Le révérend a ajouté que les faux questionnements ouvrent la porte à l’ennemi et le galvanisent à nous oppresser davantage, au constat que nous manquons d’assurance, de certitude, que nous ne connaissons pas notre Dieu. Les esprits de faux questionnement ont relevé que la vraie adoration est celle qui consiste à reconnaître et à célébrer Dieu en temps difficiles, ou face aux situations dont la nature appellerait plutôt les victimes à pleurer, à se lamenter. Généralement, l’adoration faite quand tout va bien ne provient pas du fond du cœur, car elle est souvent faite du bout des lèvres. Cela dit, on reconnaît les vrais adorateurs en temps difficile. Les faux questionnements, les plaintes, les pleurs et les lamentations sont de l’adoration à satan ; c’est ce qui le nourrit.

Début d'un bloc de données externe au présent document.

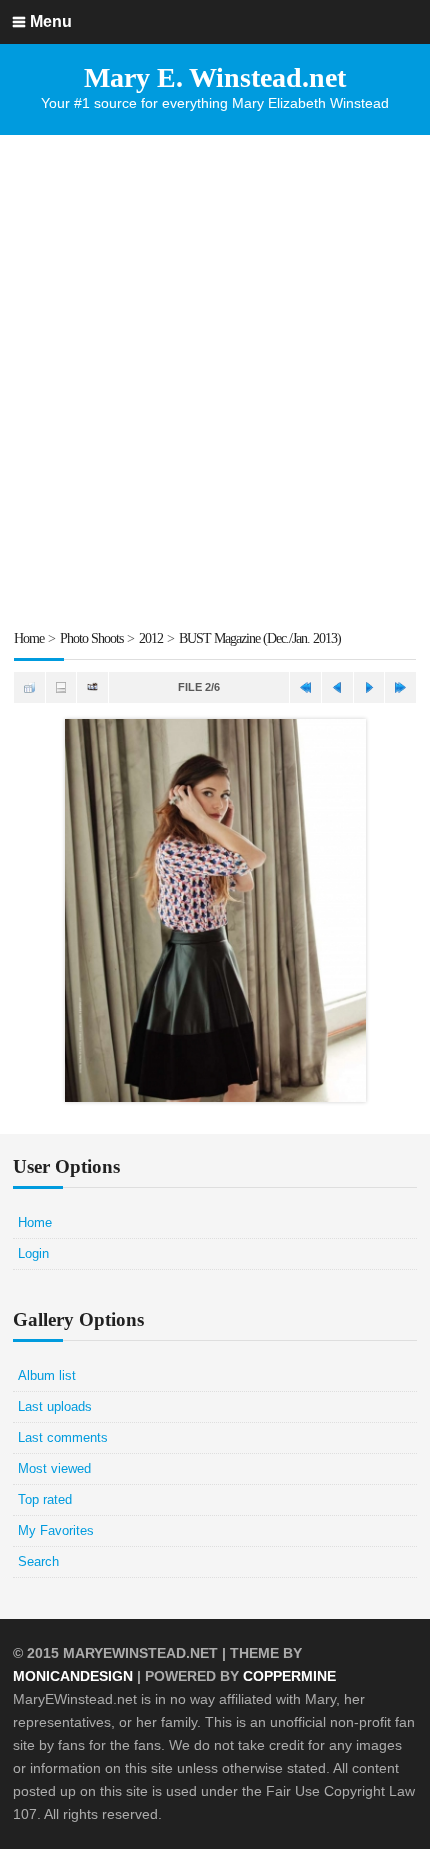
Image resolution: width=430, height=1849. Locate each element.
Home (29, 638)
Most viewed (54, 1468)
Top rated (45, 1499)
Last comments (63, 1437)
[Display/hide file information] (61, 687)
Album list (47, 1375)
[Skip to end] (400, 687)
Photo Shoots (91, 638)
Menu (51, 21)
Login (33, 1253)
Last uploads (55, 1406)
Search (38, 1561)
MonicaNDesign (73, 1676)
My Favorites (56, 1530)
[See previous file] (337, 687)
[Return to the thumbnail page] (29, 687)
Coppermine (289, 1676)
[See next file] (369, 687)
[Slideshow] (92, 687)
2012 (151, 638)
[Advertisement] (215, 381)
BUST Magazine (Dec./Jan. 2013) (260, 638)
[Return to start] (305, 687)
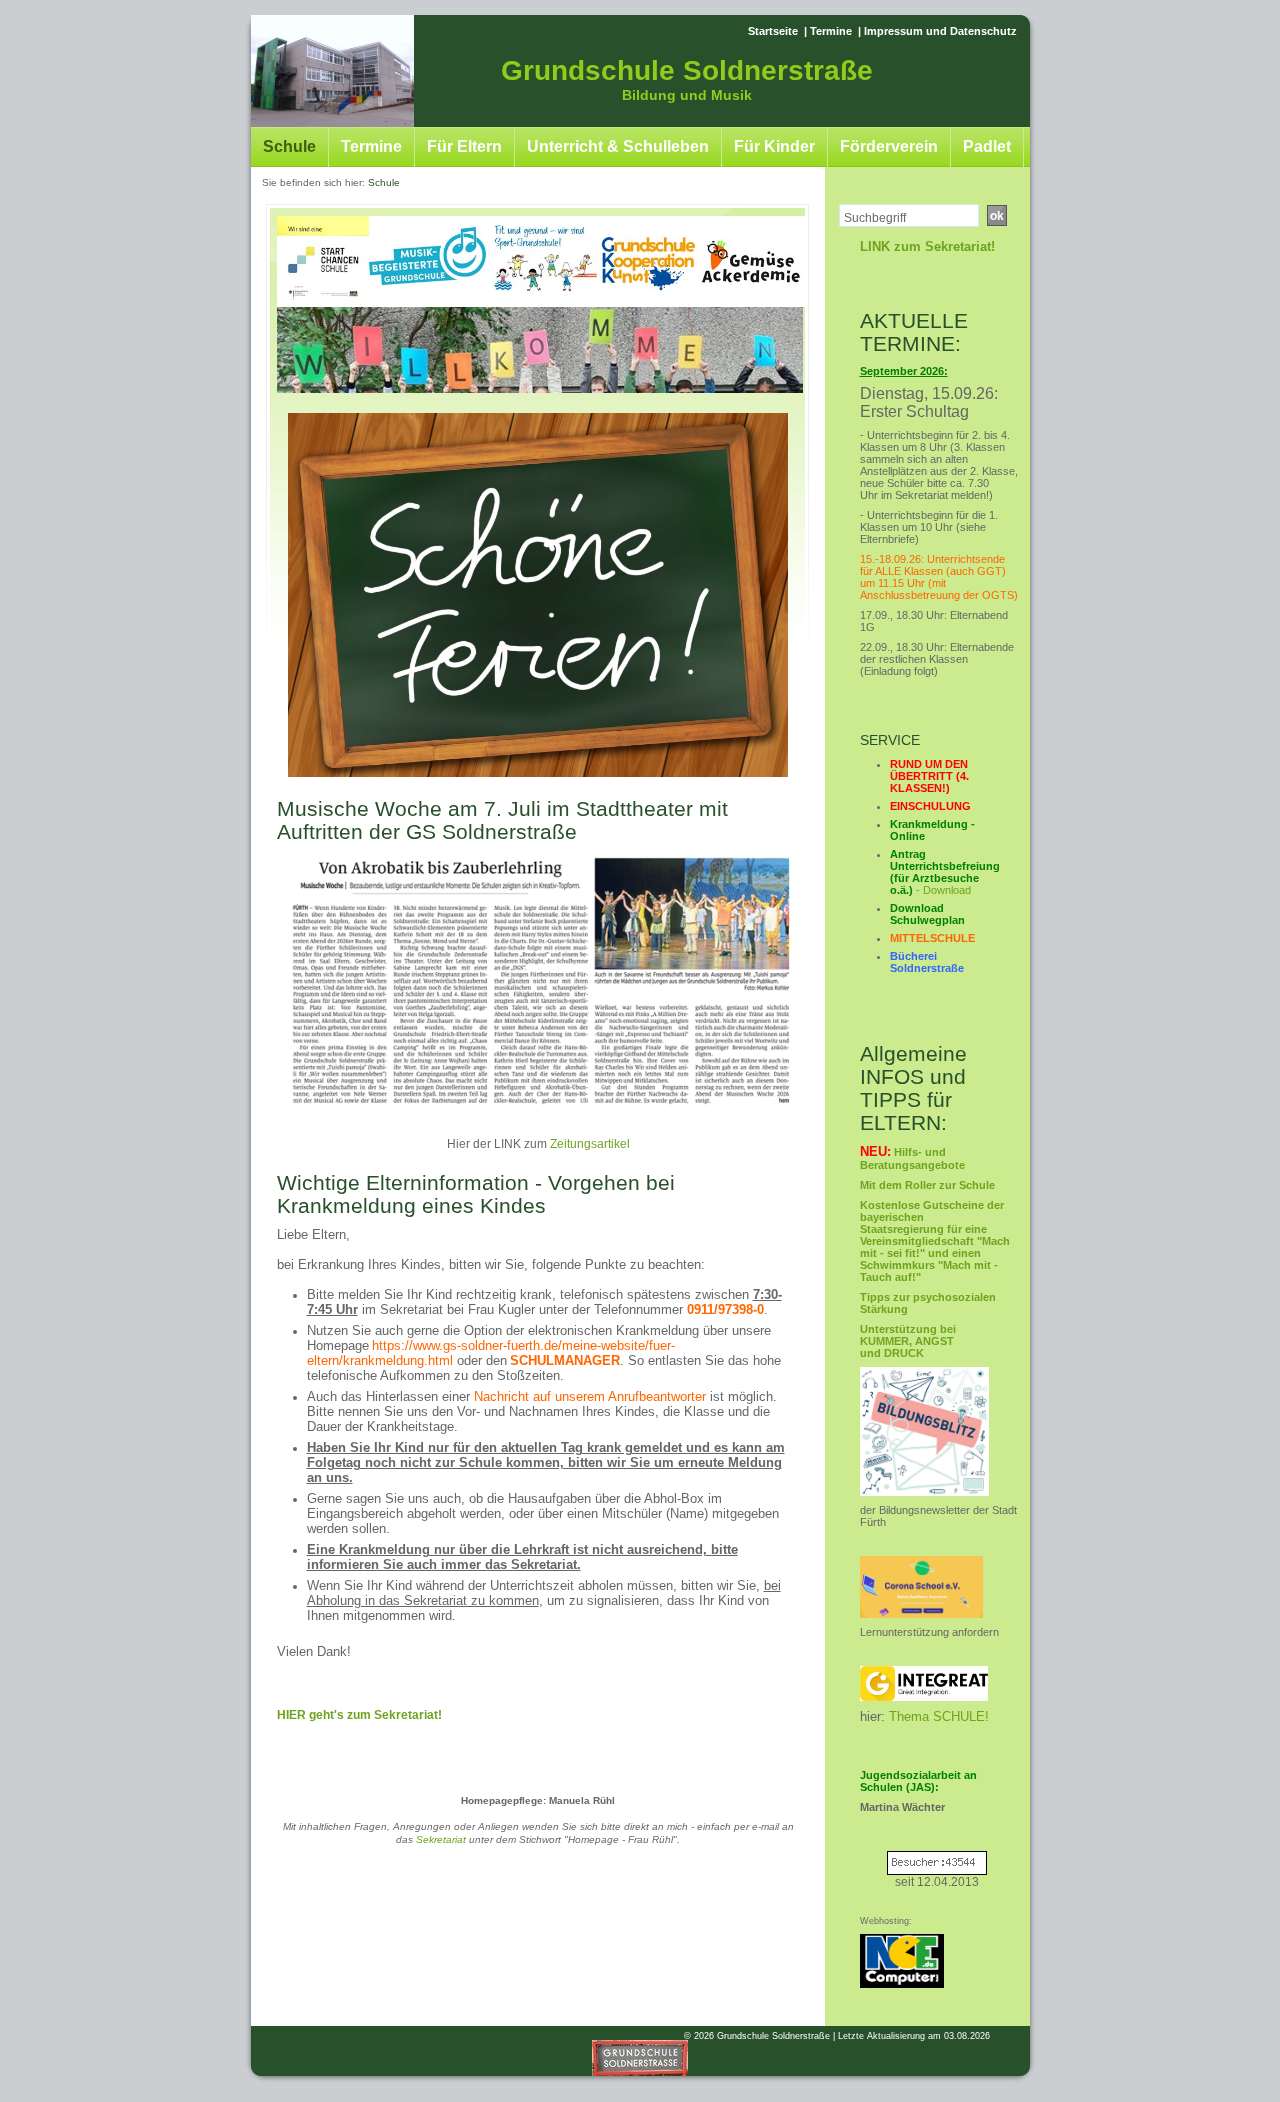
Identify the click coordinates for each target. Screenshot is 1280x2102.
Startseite (773, 31)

Nous avons été invités à cultiver, à adopter l’adoration, y compris pendant les moments difficiles, y compris dans les situations bizarres, et sachant que le quotidien d’un esclave de Dieu n’est pas aisé, comme nous l’enseignent les cas de Job et de Paul (2 Corinthiens 11). Sachons donc supporter les épreuves ! Ne murmurons plus !

Quand les croyants sont éprouvés, a noté l’esprit des faux questionnements, satan les pousse ou les incite à maudire Dieu, comme ce fut le cas de l’incitation venue de la femme de Job. Lorsqu’on se plaint par exemple du fait qu’il pleut pendant le culte, que l’eau inonde ; quand on interroge Dieu là-dessus et qu’on remet sa présence en cause, on est simplement en train de manifester l’incrédulité et le doute. Les persécutions, les épreuves, les œuvres des faux frères, les situations difficiles ne doivent pas nous conduire à remettre la foi en cause, à retourner à la case de départ. Les esprits de faux questionnement n’ont pas manqué d’affirmer que les scandales ne doivent non plus nous déstabiliser, puisque Jésus enseigne qu’il est impossible qu’il ne survienne pas des scandales (Luc 17 : 1), même au sein de l’église.

Le révérend a invité les fidèles à se repentir du doute, de l’incrédulité et des faux questionnements. « Sachez dire merci à Dieu en tout moment, en toutes circonstances. Sachez être reconnaissants », a-t-il déclaré. Un fois qu’on connaît déjà la vérité et qu’on ne met pas en pratique les instructions reçues, préférant plutôt se livrer à de faux questionnements, le révérend a réitéré qu’on fera du « sur place », qu’on ne pourra jamais évoluer avec la chrétienté. On ne pourra pas passer d’une classe à une autre. Cette précision faite, le révérend a décapité et chassé les esprits de faux questionnements, de doute et d’incrédulité en enfer.